- **TASK BRIEF**: Reproduce the records from the line that contains "The height and width of the screenshot is (658, 956)." through the end of the records, both ends included, with the requests as they stand. Multiply each coordinate in the answers by 2.25 and round to whole numbers, halves up, but leave the numbers in the requests unchanged, and omit the pictures.

Records from a dataset
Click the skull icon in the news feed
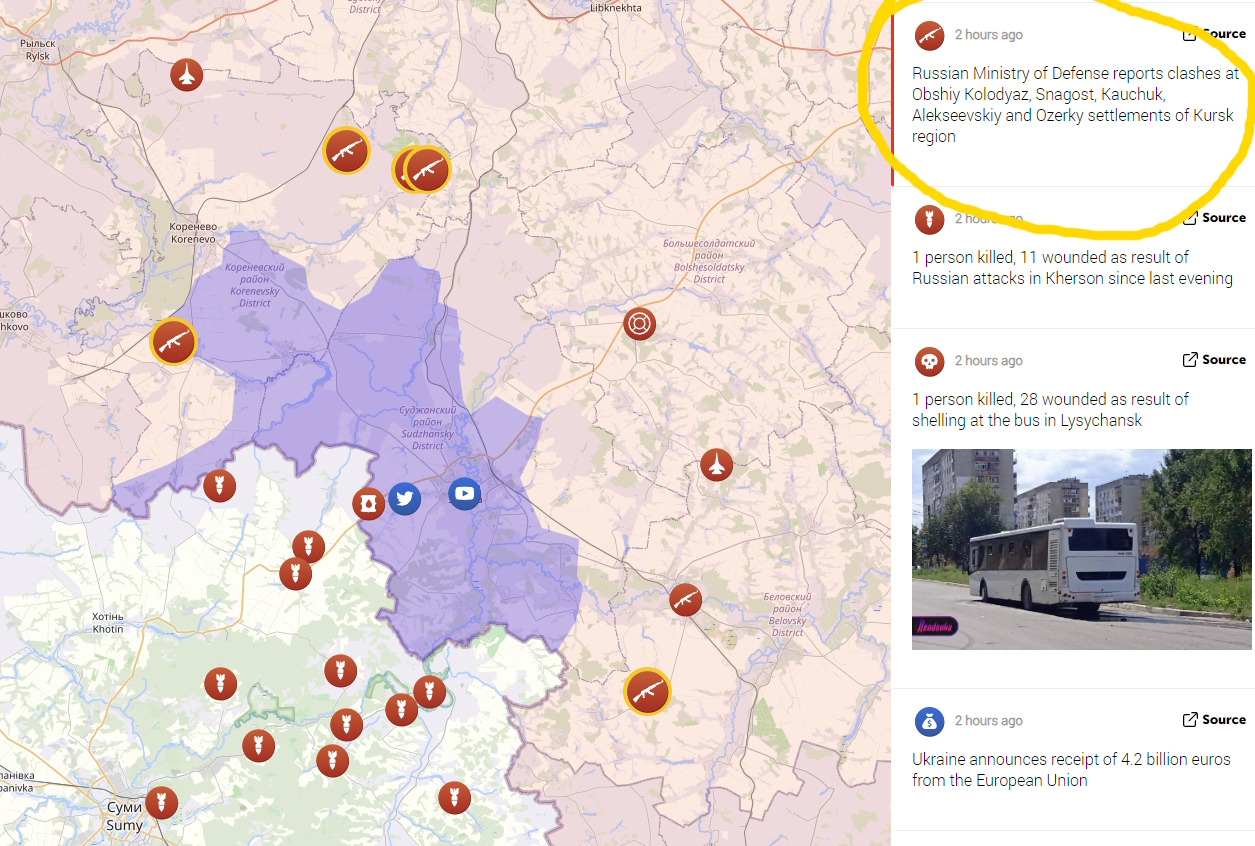1255x846 pixels. 929,361
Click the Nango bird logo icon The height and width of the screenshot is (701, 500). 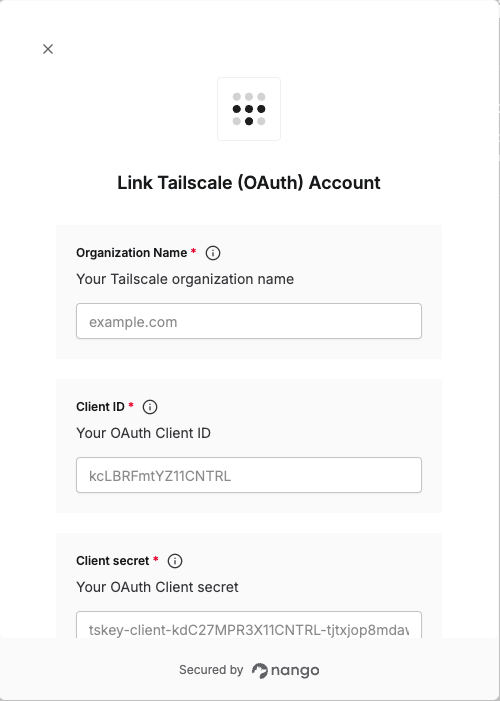[259, 671]
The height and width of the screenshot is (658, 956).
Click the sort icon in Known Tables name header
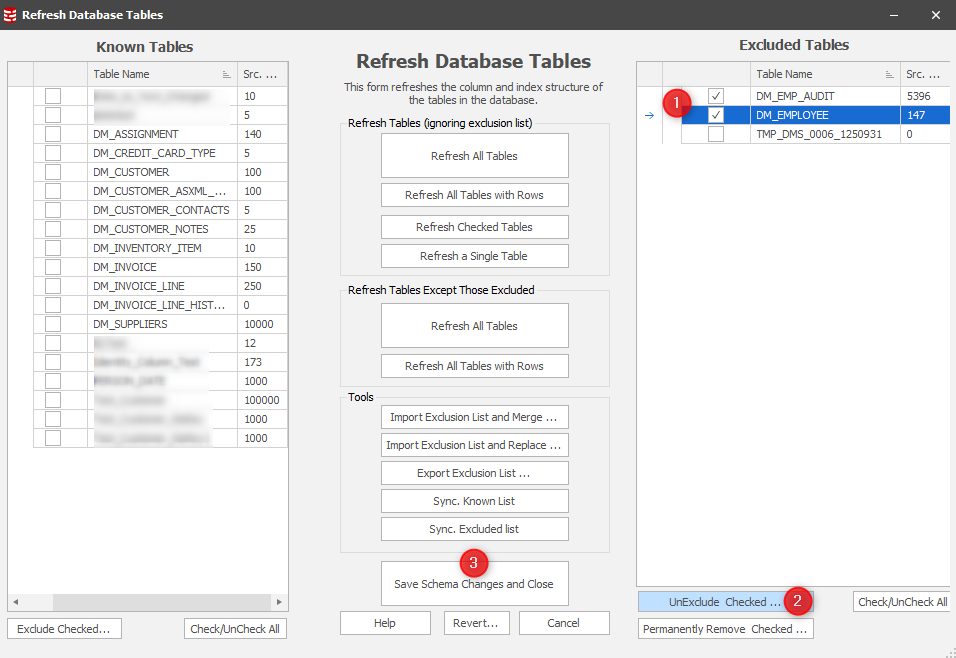click(226, 75)
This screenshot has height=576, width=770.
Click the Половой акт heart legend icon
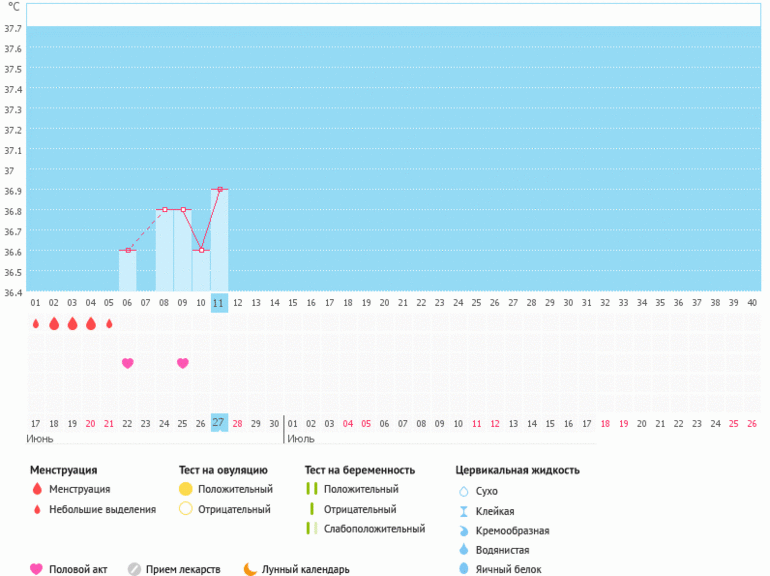[x=37, y=569]
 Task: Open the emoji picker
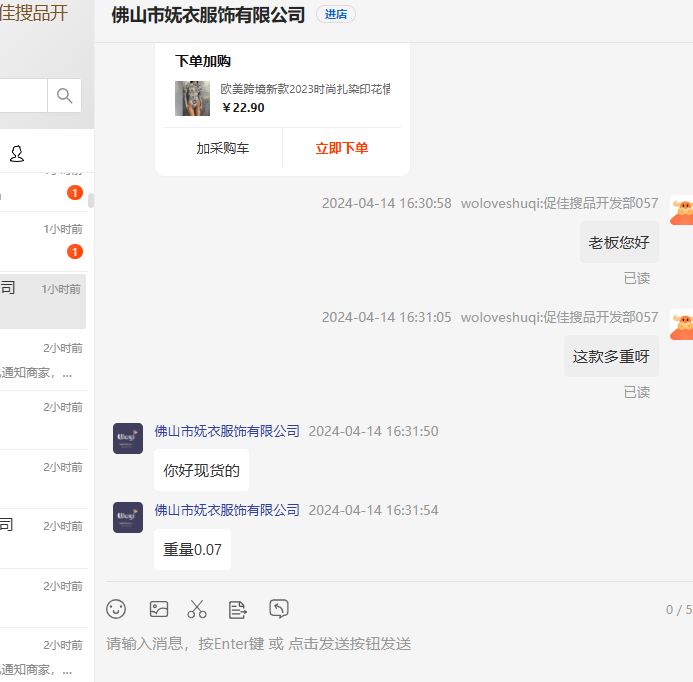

- **TASK RESULT**:
The height and width of the screenshot is (658, 956).
Click the sort icon in Known Tables name header
click(509, 169)
This screenshot has height=576, width=770.
Click the Половой акт heart legend icon
[x=83, y=1280]
 Task: Open the emoji picker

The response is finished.